▸ **Complete the following**:
1. How much money did companies lose to cybercrime in 2019, according to the cyber-attack article?
2. Reproduce word for word the stretch of the cyber-attack article from "Also, companies that" through "in this process.".

▸ **Document passage**:
====

4 Ways a Cyber-attack Can Affect Your Business


A successful cyber-attack can cause major damage to your business. It can affect your bottom line, as well as your business’ standing and consumer trust.

Companies lost $1.8 billion to cybercrime in 2019. Few businesses are safe, and big companies with a big online presence are heavily targeted. Companies in the energy, financial services, manufacturing, technology, and pharmaceutical sectors endured the heaviest losses.

As cyber-crime becomes more lucrative, cyber-attacks are more likely to occur. It’s important to understand the short-term and long-term effects cyber-attacks could have on your business. According to luminablog.co.uk, here is a look at 4 ways cybercrime can hamper businesses today.

Financial Losses

Direct financial costs are perhaps the most obvious consequence of many attacks, especially where money is the main target, for example, unauthorized or fraudulent transfers, or ransom payments after a ransomware infection. Fines and damage payments also fall under this category. However, practically all the consequences of a cyberattack can have their own financial cost and significant impact on your bottom line.

Also, companies that want to see office software protection platforms and protect themselves from online thieves have to pull out their wallets to do so.

Loss of Productivity

As with any other outage, the main impact of a cyberattack is lost productivity, potentially all across the organization. This starts with staff time directly consumed by the incident – following an attack, routine IT work is likely to grind to a halt. Even after normal operations resume, you will still need your IT staff to perform cleanup, determine the root cause, fix vulnerabilities, and reinforce security, or to assist external assets in this process.

====

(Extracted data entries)

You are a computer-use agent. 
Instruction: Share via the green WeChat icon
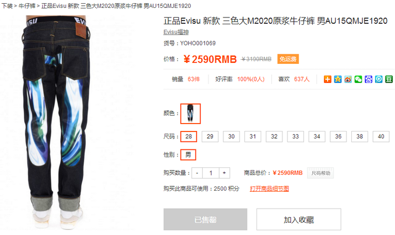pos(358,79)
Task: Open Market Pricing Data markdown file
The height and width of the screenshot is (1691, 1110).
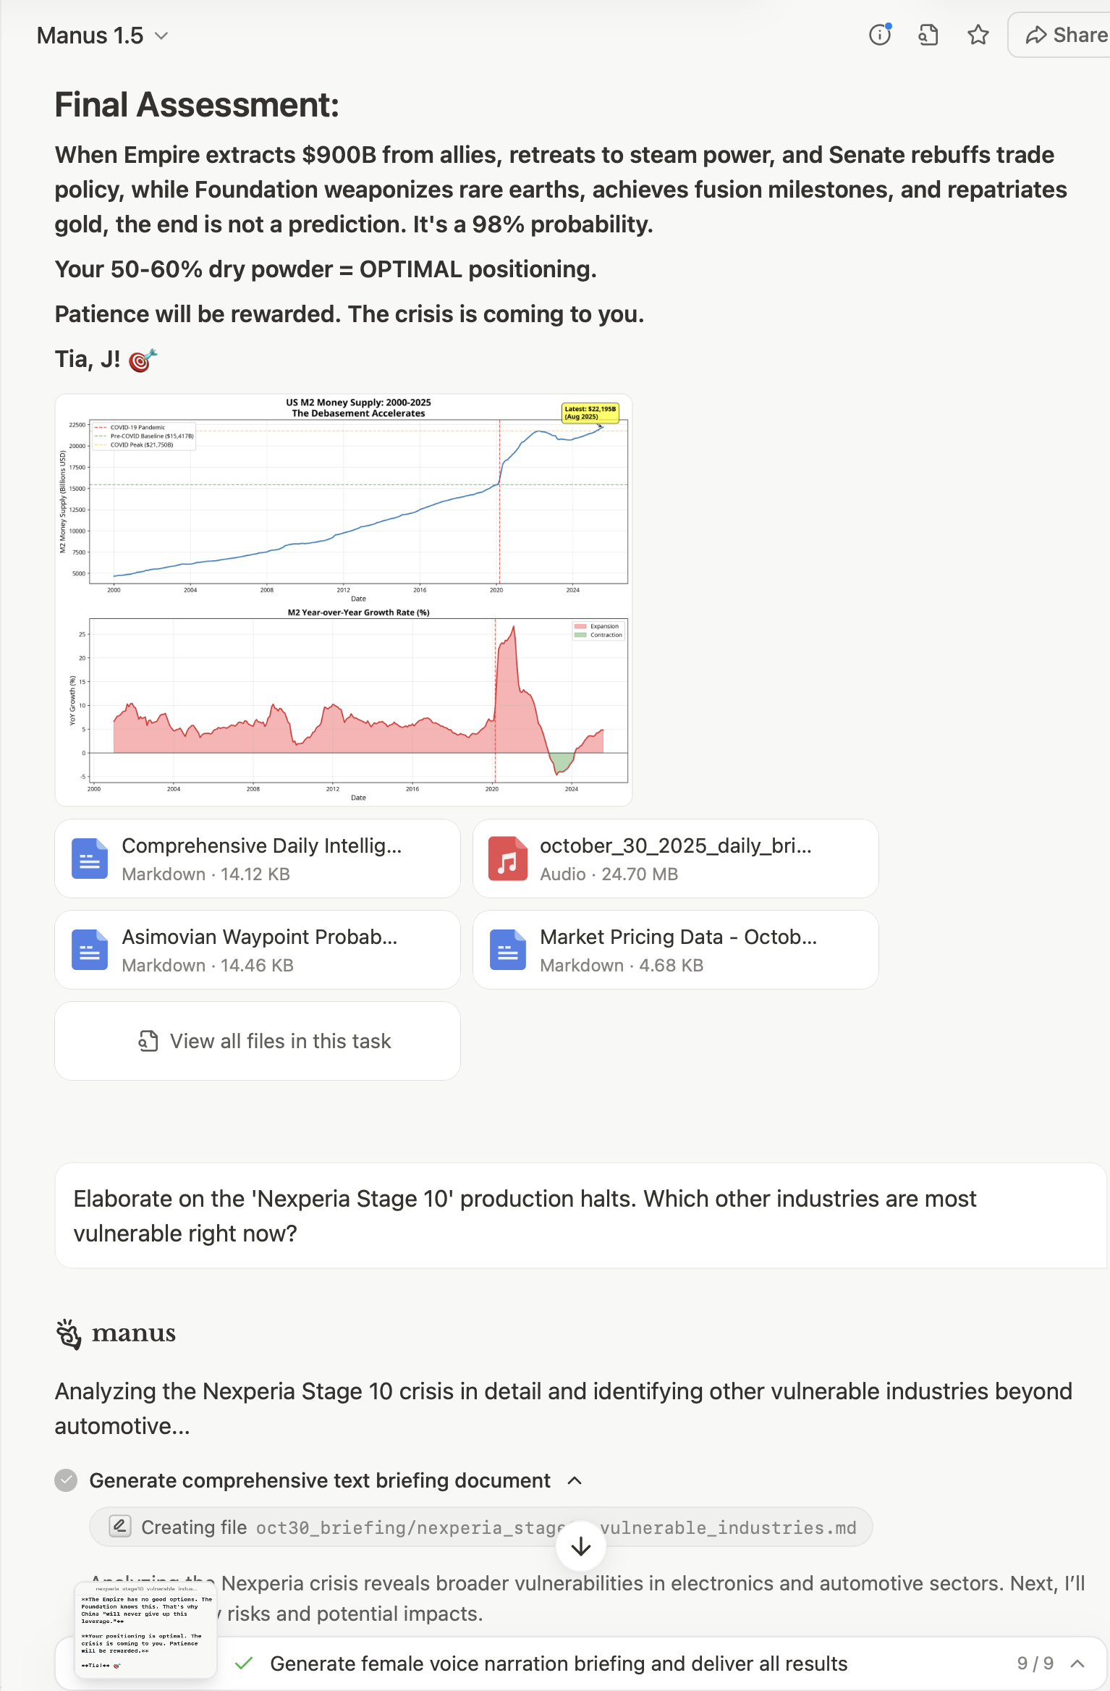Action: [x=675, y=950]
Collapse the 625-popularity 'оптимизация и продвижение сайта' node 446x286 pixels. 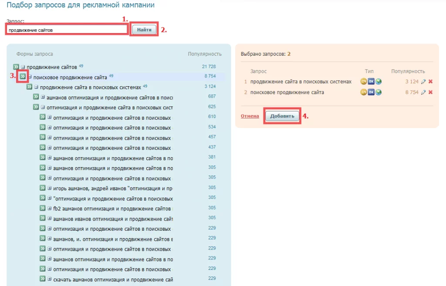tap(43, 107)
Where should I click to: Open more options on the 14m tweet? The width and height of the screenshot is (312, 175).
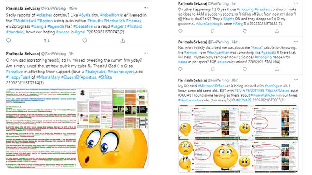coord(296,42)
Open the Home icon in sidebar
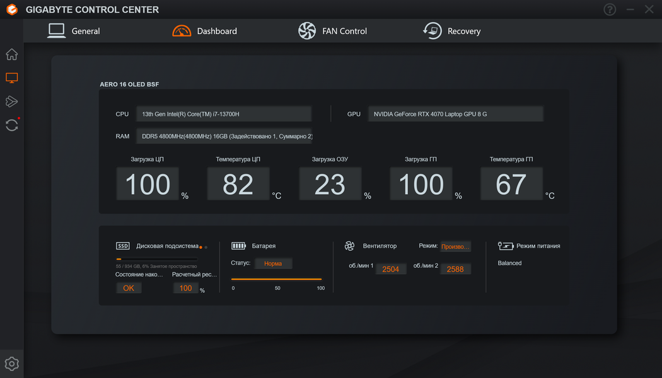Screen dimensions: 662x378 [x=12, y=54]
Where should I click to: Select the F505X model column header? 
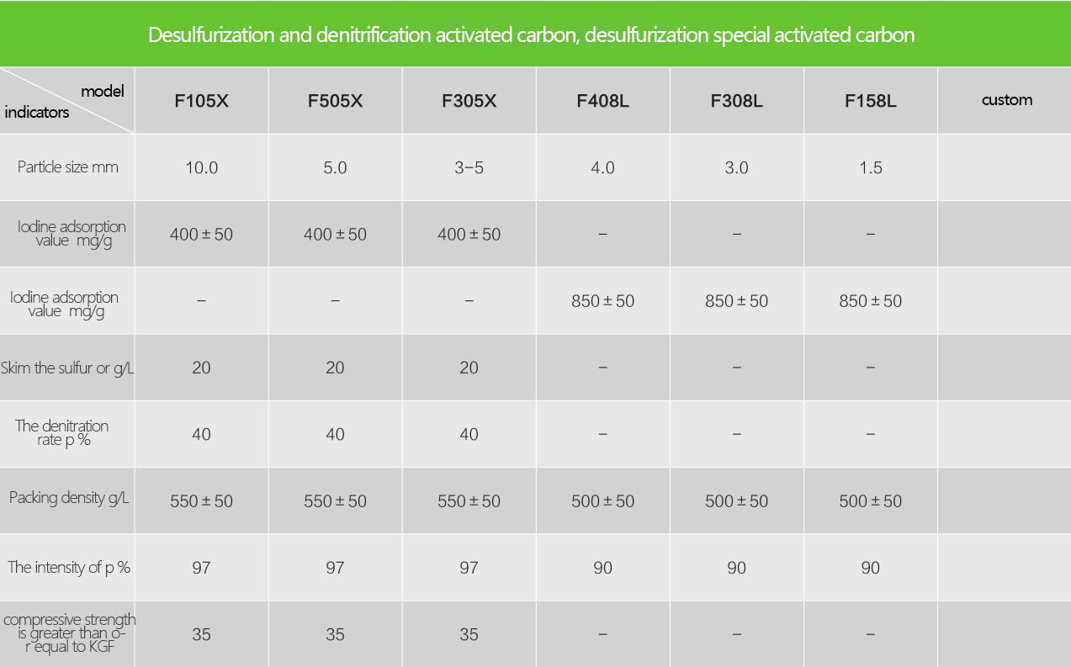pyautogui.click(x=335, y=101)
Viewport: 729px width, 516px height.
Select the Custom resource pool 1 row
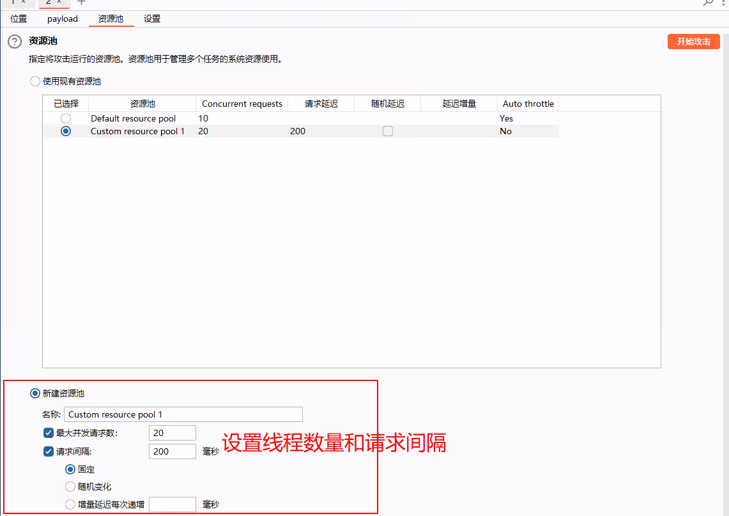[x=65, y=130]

====

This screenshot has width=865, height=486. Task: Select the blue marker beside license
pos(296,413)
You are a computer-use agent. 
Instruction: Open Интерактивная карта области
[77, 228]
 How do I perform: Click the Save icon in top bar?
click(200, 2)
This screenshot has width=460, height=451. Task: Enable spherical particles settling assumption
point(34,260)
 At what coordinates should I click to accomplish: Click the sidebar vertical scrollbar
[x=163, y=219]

====

▸ **Answers per task**:
1. $1.8 billion.

2.
Also, companies that want to see office software protection platforms and protect themselves from online thieves have to pull out their wallets to do so.

Loss of Productivity

As with any other outage, the main impact of a cyberattack is lost productivity, potentially all across the organization. This starts with staff time directly consumed by the incident – following an attack, routine IT work is likely to grind to a halt. Even after normal operations resume, you will still need your IT staff to perform cleanup, determine the root cause, fix vulnerabilities, and reinforce security, or to assist external assets in this process.